Bir ablam var doktor; kadın hastalıkları uzamanı...
Bazen arar, dertleşiriz.
Odunluk'taki bir alışveriş merkezine gitmiş geçen gün...
Kapıdan geçerken yaklaşık iki metre boyunda, sportif, adaleli üç genç gelmiş oraya...
Ve görevliye "nereleri gezebileceklerini" sormuşlar?
"Eline silahı ver, Amerikan ordusunun kıyafetini giydir, işte al sana Coni" dedi ablam!..
Nasıl yani ya?
-Peki, Amerika'dan geldiklerini nasıl anladın?
"Kendi aralarında İngilizceyi Amerika şivesiyle konuşuyorlardı da ondan!.."
Aynı sırada, aynı formda üç kişi daha gelmiş alışveriş merkezine!..
Boyları yüksek, atletik üç yabancı genç adam daha...
Asker elbisesini giydir, savaşa sal, işte o kadar!..
Dedim ki "Ablam, onlar Bursa'da fabrikalardaki makinelere servis hizmeti vermek için gelen elemanlar olabilir"!..
"Yok" dedi, "standart atletik iri cüsselerini gördüm ben; hiç biri formene benzemiyordu, ne arıyorlar burada hiç bilemiyorum"?..
Allah Allah!
Doktor ablamın gözlemleri her zaman kıymetli ve ayrıntıcıdır...

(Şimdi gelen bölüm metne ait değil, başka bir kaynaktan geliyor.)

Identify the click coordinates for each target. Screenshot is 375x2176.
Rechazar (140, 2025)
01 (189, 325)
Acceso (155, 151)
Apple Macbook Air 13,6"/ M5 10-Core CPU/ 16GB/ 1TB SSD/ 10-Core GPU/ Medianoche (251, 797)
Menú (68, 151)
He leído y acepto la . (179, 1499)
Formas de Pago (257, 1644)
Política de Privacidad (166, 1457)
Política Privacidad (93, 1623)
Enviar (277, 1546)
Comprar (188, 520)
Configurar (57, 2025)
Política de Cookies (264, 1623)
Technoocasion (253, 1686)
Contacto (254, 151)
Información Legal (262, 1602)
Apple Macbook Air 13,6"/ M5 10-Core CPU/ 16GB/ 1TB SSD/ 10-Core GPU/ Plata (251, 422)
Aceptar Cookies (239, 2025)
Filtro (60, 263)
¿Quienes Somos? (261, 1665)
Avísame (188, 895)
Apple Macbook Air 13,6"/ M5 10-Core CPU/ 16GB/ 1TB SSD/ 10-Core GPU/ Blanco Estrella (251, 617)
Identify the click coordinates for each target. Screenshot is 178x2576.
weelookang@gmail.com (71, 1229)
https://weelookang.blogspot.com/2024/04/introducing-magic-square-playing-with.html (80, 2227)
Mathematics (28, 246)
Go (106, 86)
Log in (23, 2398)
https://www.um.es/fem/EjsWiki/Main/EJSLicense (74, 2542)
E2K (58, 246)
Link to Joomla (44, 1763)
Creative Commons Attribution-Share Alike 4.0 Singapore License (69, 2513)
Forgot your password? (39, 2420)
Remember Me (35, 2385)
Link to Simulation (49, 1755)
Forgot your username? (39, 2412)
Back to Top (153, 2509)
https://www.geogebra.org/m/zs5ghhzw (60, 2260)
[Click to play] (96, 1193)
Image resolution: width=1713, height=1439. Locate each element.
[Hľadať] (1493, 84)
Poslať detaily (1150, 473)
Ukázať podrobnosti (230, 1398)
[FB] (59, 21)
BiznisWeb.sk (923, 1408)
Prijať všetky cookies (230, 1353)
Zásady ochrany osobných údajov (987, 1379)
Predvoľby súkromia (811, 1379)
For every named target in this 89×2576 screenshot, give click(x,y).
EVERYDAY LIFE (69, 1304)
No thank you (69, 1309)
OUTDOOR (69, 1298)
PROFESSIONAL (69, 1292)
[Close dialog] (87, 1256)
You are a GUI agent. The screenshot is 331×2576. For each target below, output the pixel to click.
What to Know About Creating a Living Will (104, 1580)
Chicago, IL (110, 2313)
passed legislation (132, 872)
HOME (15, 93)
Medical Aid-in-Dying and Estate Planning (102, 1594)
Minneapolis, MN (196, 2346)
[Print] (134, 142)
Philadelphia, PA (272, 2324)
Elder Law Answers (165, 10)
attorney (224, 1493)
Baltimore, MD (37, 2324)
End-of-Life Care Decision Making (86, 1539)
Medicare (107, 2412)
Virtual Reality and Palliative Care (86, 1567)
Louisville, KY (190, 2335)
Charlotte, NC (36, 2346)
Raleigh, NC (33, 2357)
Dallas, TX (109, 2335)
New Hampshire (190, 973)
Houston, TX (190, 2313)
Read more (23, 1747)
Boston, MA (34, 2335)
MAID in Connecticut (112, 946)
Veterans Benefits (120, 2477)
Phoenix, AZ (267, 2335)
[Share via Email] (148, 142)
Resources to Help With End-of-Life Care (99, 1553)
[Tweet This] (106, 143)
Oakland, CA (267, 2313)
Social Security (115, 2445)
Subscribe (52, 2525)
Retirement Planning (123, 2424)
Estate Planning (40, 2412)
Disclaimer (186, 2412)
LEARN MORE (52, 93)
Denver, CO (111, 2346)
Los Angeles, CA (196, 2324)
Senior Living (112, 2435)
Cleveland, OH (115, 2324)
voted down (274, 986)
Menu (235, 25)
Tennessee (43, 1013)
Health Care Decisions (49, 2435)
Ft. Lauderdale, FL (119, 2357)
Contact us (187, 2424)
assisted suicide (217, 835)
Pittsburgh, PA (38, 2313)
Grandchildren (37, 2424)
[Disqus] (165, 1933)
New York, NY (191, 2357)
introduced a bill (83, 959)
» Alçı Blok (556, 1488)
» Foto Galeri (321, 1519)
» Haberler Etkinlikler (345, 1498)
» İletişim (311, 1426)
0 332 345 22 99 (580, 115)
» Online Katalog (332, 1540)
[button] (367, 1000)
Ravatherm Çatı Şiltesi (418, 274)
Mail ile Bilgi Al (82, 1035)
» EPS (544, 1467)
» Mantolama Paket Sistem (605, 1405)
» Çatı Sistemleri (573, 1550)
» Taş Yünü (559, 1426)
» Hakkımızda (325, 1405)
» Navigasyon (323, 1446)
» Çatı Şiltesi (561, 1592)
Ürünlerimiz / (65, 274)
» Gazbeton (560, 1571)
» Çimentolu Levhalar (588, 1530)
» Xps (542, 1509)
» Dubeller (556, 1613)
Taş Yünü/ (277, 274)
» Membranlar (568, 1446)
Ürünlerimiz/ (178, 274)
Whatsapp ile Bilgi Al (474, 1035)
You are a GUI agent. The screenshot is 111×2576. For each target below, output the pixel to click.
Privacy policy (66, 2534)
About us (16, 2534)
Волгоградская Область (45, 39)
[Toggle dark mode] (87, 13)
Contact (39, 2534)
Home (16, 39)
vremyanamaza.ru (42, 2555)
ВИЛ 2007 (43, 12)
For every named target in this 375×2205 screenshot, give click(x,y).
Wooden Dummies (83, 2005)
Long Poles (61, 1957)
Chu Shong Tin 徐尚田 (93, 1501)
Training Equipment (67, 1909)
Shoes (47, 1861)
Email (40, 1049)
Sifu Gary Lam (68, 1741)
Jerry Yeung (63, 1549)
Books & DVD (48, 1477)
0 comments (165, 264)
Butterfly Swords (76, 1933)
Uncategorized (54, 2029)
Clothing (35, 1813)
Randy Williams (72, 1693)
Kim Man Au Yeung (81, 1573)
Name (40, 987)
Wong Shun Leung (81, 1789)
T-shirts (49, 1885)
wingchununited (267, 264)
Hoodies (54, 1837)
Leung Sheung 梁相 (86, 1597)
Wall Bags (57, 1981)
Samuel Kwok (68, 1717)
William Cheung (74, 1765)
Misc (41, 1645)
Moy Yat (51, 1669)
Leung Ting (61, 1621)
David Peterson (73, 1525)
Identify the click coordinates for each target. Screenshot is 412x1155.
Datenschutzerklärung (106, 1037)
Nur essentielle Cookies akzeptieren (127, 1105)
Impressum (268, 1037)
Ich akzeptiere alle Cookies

Eğer 15 Temmuz darbesi gerçekleşseydi, Türkiye'ye girecek 60 bin Amerikan askeri düştü usuma!..
Ne bileyim?
Bir "komplo teorisi" dolaştı zihnimde!..
Acaba Amerika, olası yeni bir kalkışma operasyonu için askerlerini sivil kıyafetlerle, yavaş yavaş Türkiye'ye sokuyor olabilir miydi?
Her şey mümkün artık günümüzde...
"Asla" diye bir şey "asla" yok insan hayatında!..
Umarım zihinlerdeki bu soruyu MİT dahil, ülkemizdeki istihbarat birimleri yakından takip ediyordur...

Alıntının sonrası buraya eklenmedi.